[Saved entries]
+ + + + + + +

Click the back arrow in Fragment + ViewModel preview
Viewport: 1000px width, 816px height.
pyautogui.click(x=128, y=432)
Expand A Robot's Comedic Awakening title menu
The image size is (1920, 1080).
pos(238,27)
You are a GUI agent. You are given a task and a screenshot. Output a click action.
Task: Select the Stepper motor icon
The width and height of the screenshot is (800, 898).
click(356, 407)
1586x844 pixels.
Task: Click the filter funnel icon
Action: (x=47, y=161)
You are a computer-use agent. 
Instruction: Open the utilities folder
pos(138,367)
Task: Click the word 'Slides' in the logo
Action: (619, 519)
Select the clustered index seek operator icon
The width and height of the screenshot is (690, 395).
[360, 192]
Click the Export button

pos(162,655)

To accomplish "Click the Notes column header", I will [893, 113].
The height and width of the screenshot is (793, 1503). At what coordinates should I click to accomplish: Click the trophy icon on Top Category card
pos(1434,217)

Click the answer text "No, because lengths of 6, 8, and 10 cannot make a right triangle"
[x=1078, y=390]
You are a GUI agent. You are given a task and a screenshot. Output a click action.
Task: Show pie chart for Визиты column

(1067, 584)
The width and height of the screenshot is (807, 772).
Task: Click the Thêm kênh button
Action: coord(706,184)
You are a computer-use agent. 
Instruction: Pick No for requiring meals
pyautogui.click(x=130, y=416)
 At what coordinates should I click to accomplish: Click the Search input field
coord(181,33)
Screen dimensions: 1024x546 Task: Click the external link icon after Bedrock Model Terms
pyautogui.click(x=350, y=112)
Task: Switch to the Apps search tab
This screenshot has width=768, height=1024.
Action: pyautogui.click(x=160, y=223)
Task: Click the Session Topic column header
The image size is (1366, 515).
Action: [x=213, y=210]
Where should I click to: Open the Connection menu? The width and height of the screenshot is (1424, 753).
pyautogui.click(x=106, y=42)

+ + + + + + +

WORK TASK
Return the entries above exactly as they were written.

SOLUTION
Click the back arrow in Fragment + ViewModel preview
Viewport: 1000px width, 816px height.
pyautogui.click(x=128, y=432)
Expand A Robot's Comedic Awakening title menu
The image size is (1920, 1080).
pos(238,27)
You are a GUI agent. You are given a task and a screenshot. Output a click action.
Task: Select the Stepper motor icon
The width and height of the screenshot is (800, 898).
click(356, 407)
1586x844 pixels.
Task: Click the filter funnel icon
Action: (x=47, y=161)
You are a computer-use agent. 
Instruction: Open the utilities folder
pos(138,367)
Task: Click the word 'Slides' in the logo
Action: (619, 519)
Select the clustered index seek operator icon
The width and height of the screenshot is (690, 395).
[360, 192]
Click the Export button

pos(162,655)

To accomplish "Click the Notes column header", I will [893, 113].
The height and width of the screenshot is (793, 1503). At what coordinates should I click to accomplish: Click the trophy icon on Top Category card
pos(1434,217)

Click the answer text "No, because lengths of 6, 8, and 10 cannot make a right triangle"
[x=1078, y=390]
You are a GUI agent. You are given a task and a screenshot. Output a click action.
Task: Show pie chart for Визиты column

(1067, 584)
The width and height of the screenshot is (807, 772).
Task: Click the Thêm kênh button
Action: coord(706,184)
You are a computer-use agent. 
Instruction: Pick No for requiring meals
pyautogui.click(x=130, y=416)
 At what coordinates should I click to accomplish: Click the Search input field
coord(181,33)
Screen dimensions: 1024x546 Task: Click the external link icon after Bedrock Model Terms
pyautogui.click(x=350, y=112)
Task: Switch to the Apps search tab
This screenshot has width=768, height=1024.
Action: pyautogui.click(x=160, y=223)
Task: Click the Session Topic column header
The image size is (1366, 515).
Action: [x=213, y=210]
Where should I click to: Open the Connection menu? The width and height of the screenshot is (1424, 753).
pyautogui.click(x=106, y=42)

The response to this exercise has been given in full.